----- Source text -----
By Eugene Kaspersky
1.
Privacy violations: Internet privacy is dwindling. Every purchase you
make, flight you take, website you view, file you download, person you call, and
email you send is tracked, and these profiles are then stored indefinitely and
often sold to the highest bidders -- whoever they may be. Personal data long
thought to be confidential simply isn't anymore. Consider your identity while
walking down the street. Facial recognition technology has passed from law
enforcement to the public realm -- Facebook uses it in many countries,
gathering data from images to recognize you (unless you know to opt out of the
feature). That's a violation of your right to privacy, right? Wrong. And who's
to say Facebook's photo database, growing by several billion photos a month,
won't be handed over to law enforcement agencies or corporations in the future?
2.
Cybercrime: Cybercrime knows no boundaries. It allows criminals working
from the other side of the planet to evade detection and confound law
enforcement agencies that must work within their narrow jurisdictions. And it's
massively expensive: The global cost of cybercrime has been estimated as high
as $1 trillion a year, roughly on par with the international drug trade,
according to the European Union. You might not think phishing and spam could
result in physical harm and death -- but they can. In July 2011, a Japanese
woman died after taking a prescription diet drug she had bought over the
Internet. The drug arrived from Thailand and contained an undisclosed
ingredient -- a controlled substance linked to heart failure. Fortunately, governments
around the world have at last started addressing this
issue. National cyberpolice units are set to increase in number, size, and
funding, and the United Nations has a group devoted to this threat.
----- Raw data -----
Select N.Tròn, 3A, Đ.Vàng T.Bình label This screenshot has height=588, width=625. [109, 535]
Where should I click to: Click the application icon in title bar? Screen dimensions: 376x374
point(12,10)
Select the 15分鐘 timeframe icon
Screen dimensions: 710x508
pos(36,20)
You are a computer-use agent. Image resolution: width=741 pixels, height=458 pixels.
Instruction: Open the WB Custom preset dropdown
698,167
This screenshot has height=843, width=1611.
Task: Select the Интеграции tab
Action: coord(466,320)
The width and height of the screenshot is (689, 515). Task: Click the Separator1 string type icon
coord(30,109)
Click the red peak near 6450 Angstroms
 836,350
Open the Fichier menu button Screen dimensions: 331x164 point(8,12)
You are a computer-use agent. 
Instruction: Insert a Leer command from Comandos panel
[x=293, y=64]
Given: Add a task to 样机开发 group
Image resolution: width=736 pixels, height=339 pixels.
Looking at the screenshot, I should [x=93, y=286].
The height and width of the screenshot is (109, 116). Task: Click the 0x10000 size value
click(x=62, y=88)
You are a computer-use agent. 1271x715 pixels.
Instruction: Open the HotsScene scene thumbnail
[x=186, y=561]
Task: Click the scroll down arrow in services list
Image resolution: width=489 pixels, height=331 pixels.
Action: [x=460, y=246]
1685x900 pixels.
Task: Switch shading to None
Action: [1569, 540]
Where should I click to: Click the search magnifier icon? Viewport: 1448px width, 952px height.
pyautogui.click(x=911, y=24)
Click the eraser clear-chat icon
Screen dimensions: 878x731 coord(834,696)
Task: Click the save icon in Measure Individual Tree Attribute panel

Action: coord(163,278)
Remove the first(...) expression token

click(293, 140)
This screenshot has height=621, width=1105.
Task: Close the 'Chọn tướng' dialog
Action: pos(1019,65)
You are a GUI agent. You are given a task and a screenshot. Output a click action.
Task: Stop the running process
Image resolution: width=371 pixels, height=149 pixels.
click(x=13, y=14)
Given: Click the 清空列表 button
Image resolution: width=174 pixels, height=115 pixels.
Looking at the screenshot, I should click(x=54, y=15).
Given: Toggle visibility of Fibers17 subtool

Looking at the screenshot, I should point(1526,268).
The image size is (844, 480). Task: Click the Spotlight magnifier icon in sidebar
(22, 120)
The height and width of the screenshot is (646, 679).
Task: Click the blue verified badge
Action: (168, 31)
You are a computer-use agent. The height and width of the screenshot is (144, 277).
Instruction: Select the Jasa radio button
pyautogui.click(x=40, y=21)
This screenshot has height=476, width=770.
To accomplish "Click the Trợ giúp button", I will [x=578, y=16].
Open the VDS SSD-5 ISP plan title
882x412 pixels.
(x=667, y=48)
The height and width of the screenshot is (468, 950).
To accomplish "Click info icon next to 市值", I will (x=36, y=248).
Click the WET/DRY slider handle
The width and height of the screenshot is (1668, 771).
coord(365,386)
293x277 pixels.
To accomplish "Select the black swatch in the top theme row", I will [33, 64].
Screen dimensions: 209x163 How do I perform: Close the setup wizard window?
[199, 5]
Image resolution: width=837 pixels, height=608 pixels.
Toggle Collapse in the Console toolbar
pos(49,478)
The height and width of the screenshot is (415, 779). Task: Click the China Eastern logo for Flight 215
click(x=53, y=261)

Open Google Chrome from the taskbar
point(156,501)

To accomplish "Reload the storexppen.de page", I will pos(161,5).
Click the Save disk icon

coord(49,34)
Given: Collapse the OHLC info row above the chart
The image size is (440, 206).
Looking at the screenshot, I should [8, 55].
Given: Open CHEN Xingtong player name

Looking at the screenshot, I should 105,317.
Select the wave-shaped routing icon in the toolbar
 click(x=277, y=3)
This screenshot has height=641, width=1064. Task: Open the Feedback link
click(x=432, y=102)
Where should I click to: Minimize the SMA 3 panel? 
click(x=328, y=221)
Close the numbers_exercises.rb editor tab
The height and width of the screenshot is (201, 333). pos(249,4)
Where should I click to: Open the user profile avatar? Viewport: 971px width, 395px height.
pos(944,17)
-----
What the task requires ::
Please write out, word for word, the part of the privacy and cybercrime text that opens with the words containing "Privacy violations: Internet" and closes with "in the future?". The entries are separate material, apart from the privacy and cybercrime text.

Task solution ::
Privacy violations: Internet privacy is dwindling. Every purchase you
make, flight you take, website you view, file you download, person you call, and
email you send is tracked, and these profiles are then stored indefinitely and
often sold to the highest bidders -- whoever they may be. Personal data long
thought to be confidential simply isn't anymore. Consider your identity while
walking down the street. Facial recognition technology has passed from law
enforcement to the public realm -- Facebook uses it in many countries,
gathering data from images to recognize you (unless you know to opt out of the
feature). That's a violation of your right to privacy, right? Wrong. And who's
to say Facebook's photo database, growing by several billion photos a month,
won't be handed over to law enforcement agencies or corporations in the future?